Musculoskeletal Examination

Observe the gait by telling the child to walk back and forth with shoes or socks on. Having the child walk on a cold floor without socks or shoes may distort the gait. ''In-toeing'' and ''out-toeing'' are common in children. Most such gaits are physiologic variants that arise from in utero positioning and resolve spontaneously during the active growing period.

Tell the child to stand in front of you, and inspect the legs. Is bowing present? Commonly, a child may appear bowlegged (genu varum) for 1 to 2 years after starting to walk. Knock-knees (genu valgum) frequently follow bowing and are seen in children 2 to 4 years of age. The normal gait of a child 2 to 4 years of age is wide-based, with a prominent lumbar lordosis.
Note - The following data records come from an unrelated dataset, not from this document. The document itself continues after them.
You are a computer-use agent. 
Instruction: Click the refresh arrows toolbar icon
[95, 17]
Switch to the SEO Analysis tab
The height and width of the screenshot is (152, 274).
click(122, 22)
In a child with a limp, the entire lower extremity from the toes to the hip should be examined for evidence of trauma or localized bone tenderness. Children with abnormalities of the hip frequently localize the area of discomfort to the knee. Any child complaining of knee pain must have his or her hips fully assessed. The presence of a limp and knee pain in a child 3 to 8 years of age, especially a boy, is suggestive of Legg-Calve-Perthes disease, which is aseptic necrosis of the femoral head. The irritable hip syndrome, or toxic synovitis, is another cause of limp in this age group. This condition affects both sexes equally.

Inspect the child's shoes. Is there evidence of abnormal wear?